Backtesting (Digest Summary)

  1. Clifford S. Ang, CFA

Because of the potential for data mining and multiple testing, it is common practice to haircut reported Sharpe ratios by 50% when evaluating backtests of trading strategies. The authors propose an approach that calculates a haircut to the Sharpe ratios to account for data mining and multiple testing. The result is a “haircut Sharpe ratio” that penalizes trading strategies that generate high Sharpe ratios less than those strategies with marginal Sharpe ratios.

What’s Inside?

The reported results of trading strategies typically are the product of data mining and multiple testing. Because the data mining approach examines many strategies until one is found that works, a common rule of thumb is to discount Sharpe ratios of backtested strategies by 50%. The authors propose a method of reducing the reported Sharpe ratios to account for data mining and multiple testing. The end result is what the authors call the “haircut Sharpe ratio.” Strategies with high Sharpe ratios are penalized less, and strategies with low Sharpe ratios are penalized more. This haircut Sharpe ratio can then be translated into a minimum profitability hurdle for the investor to exceed.

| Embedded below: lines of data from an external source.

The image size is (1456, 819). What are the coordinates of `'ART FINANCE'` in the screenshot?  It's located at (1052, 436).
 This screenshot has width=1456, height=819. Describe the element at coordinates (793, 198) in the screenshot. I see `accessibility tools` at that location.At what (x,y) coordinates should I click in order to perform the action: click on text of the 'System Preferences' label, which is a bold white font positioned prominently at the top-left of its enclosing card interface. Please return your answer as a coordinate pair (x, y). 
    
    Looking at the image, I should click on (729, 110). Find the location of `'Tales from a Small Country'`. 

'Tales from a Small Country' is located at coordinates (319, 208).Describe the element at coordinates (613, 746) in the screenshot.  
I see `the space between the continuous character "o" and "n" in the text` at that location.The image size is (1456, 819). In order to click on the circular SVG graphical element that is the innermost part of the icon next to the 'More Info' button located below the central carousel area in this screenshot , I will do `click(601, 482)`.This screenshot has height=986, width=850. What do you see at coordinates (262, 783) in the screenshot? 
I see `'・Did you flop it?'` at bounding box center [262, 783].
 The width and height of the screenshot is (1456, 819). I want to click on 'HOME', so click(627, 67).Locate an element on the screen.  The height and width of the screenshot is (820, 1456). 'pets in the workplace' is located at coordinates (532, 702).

How Is This Research Useful to Practitioners?

The results reported in academic and practitioner research with respect to trading strategies often suffer from the issue of data mining. For example, researchers attempting to develop trading strategies are likely to try different tests until they find one that eventually works and only report those results. In such situations, the use of a t-statistic of 2.0 (i.e., a probability value of 5%), which is appropriate in a single test framework, may not be the appropriate cutoff for statistical significance under a multiple testing approach. The authors propose a method by which the p-values can be adjusted to appropriately reflect multiple testing and arrive at a deflated Sharpe ratio that takes into account the effects of data mining.

Another benefit to practitioners of the authors’ research is that it provides a method to determine the minimum profitability hurdles for proposed strategies. The authors provide their computer code (available on the lead author’s website), in which the inputs are the desired significance level; the number of observations, the strategy volatility, and the assumed number of tests are included; and the output is the minimum average monthly return that the proposed strategy must exceed. Providing the code allows practitioners to implement the concepts presented and allows investors to make timely decisions about a proposed strategy’s viability.

The authors acknowledge several caveats to their method. First, because it is not known how many tests were actually conducted by the authors, an assumption has to be made about the number of tests that were performed. Second, the use of Sharpe ratios means that the method is also limited by factors that limit Sharpe ratios, such as nonlinearities in the trading strategy or the variance not being a complete measure of risk.

How Did the Authors Conduct This Research?

The framework of the research relies on the statistical concept of multiple testing. In a single test, a threshold t-statistic greater than 2.0 may be appropriate. But in multiple testing, the usual p-value for single tests no longer reflects the strategy’s statistical significance. In fact, it is not clear what the appropriate cutoff for statistical significance would be. The authors propose a method that attempts to answer this question.

Their method explicitly takes into account that there are hundreds of strategies that have been proposed and tested in the past, and they come up with a method to adjust the Sharpe ratio (denoted as the haircut Sharpe ratio) to account for the multiple tests. This haircut Sharpe ratio can be interpreted as the Sharpe ratio that would have resulted from a single test.

The authors apply their multiple testing adjustment to the following three strategies: earnings-to-price ratio, momentum, and the betting against beta factor. These three strategies cover three different investment styles—value, trend following, and potential distortions induced by leverage, respectively. The authors do not account for transaction costs, so the Sharpe ratios and t-statistics they report are overstated.

They also provide a method to calculate the minimum profitability hurdle the trading strategy must exceed given the desired significance level, the number of observations, the strategy volatility, and the assumed number of tests. The resulting minimum profitability hurdle is intended to allow investors to make timely decisions about the viability of a particular trading strategy.

Abstractor’s Viewpoint

The authors highlight one of the effects of data mining that investors may or may not be aware of but is prevalent in a large number of empirical works produced by academics and practitioners. Because of data mining, many purportedly profitable investment strategies work in backtesting but do not perform as well when implemented. The procedures proposed by the authors appear to help investors identify which investment strategies would be more profitable in real time.